This paper explores distinct temporal experiences of "killing time" and "owning time" at the rural-urban nexus, highlighting the nuanced view needed when discussing boredom in the supposedly modern periphery.

Paper long abstract:

In a village in the Zambezi region of Namibia, I met several young men who told me they were just "killing time" while waiting to "get a job". They had studied in the city, but had only returned to their "home village" because life was cheap there and waiting was affordable. They were typically easy to identify, as it was important for them to maintain a certain habitus that marked them as "urbanites", based on fashion and consumption. But I also met another group of young men who sometimes talked about "killing time". But, as I argue, their notion of "killing time" was of a structurally different quality. Their "boredom" was rather situational than existential and it was rather an impulse than a blockade for new activity. These young men had actively chosen "village life" over "city life", owned land and ran businesses. They killed time that they considered their own, waiting for the next customer, for example, sometimes resulting in new ideas for their business.

In this paper I draw out different temporal phenomenologies of "killing time" associated with different kinds of work at the rural-urban nexus. I show that a nuanced view is important when talking about the experience of boredom in the supposedly rural periphery of a globalised modernity with unequal access to the "jobs" that promise citizenship in globalised capitalism.

┄┄┄┄┄┄

## STATED EXERCISE A:
Copy these lines from the records verbatim, starting at the line that contains "Where should I click to: Switch" and stopping after the line that contains "Action: pyautogui.click(x=611, y=117)".

## SUPPLIED ENTRIES:
┄┄┄┄┄┄

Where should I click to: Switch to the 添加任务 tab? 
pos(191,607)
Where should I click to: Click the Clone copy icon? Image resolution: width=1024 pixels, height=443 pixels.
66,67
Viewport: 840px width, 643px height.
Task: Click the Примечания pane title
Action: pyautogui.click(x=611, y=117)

┄┄┄┄┄┄

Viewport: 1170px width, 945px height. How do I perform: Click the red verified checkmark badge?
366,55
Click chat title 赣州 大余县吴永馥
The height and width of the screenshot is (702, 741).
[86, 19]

┄┄┄┄┄┄

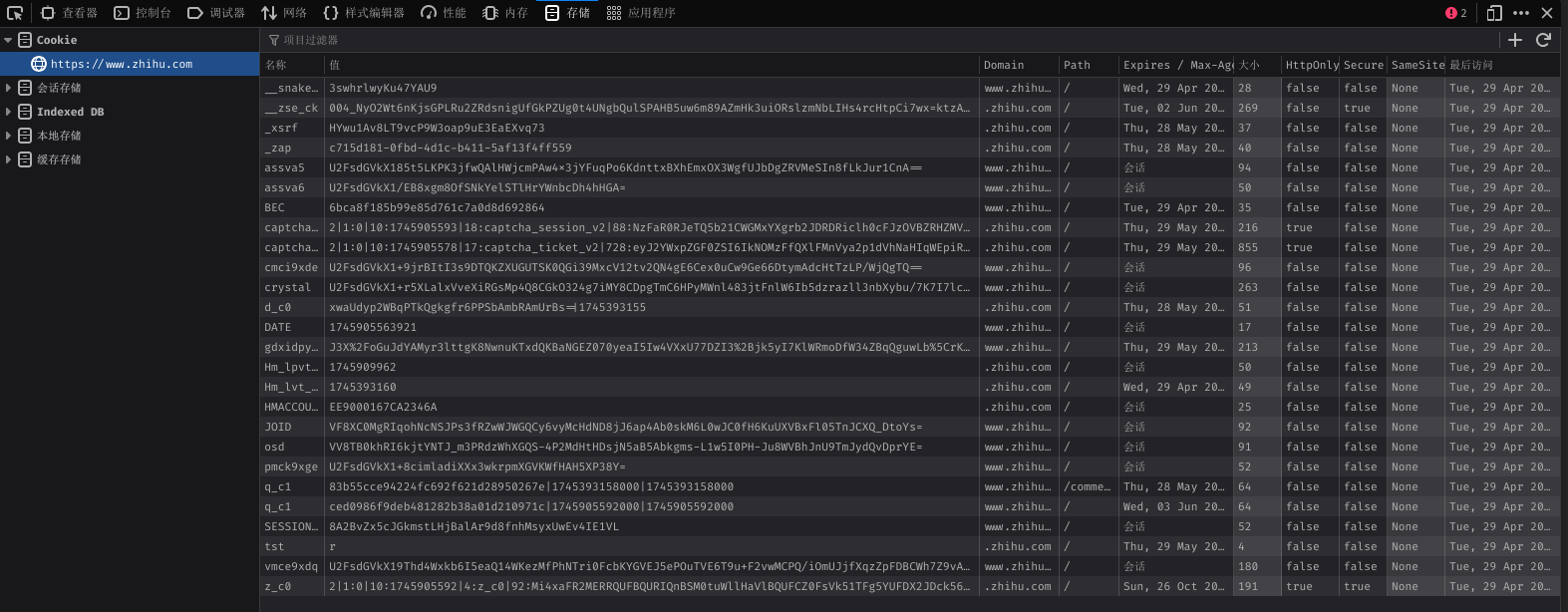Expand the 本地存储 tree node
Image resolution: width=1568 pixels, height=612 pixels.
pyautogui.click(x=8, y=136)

┄┄┄┄┄┄

## STATED EXERCISE B:
Answer these questions from the abstract on killing time:
(i) In which region of Namibia is the village located?
(ii) Why had the young men who studied in the city returned to their home village?
(iii) What did the young men who chose village life own, besides running businesses?

## WRITTEN RESPONSE A:
Where should I click to: Switch to the 添加任务 tab? 
pos(191,607)
Where should I click to: Click the Clone copy icon? Image resolution: width=1024 pixels, height=443 pixels.
66,67
Viewport: 840px width, 643px height.
Task: Click the Примечания pane title
Action: pyautogui.click(x=611, y=117)

## WRITTEN RESPONSE B:
(i) The Zambezi region.
(ii) Life was cheap there and waiting was affordable.
(iii) Land.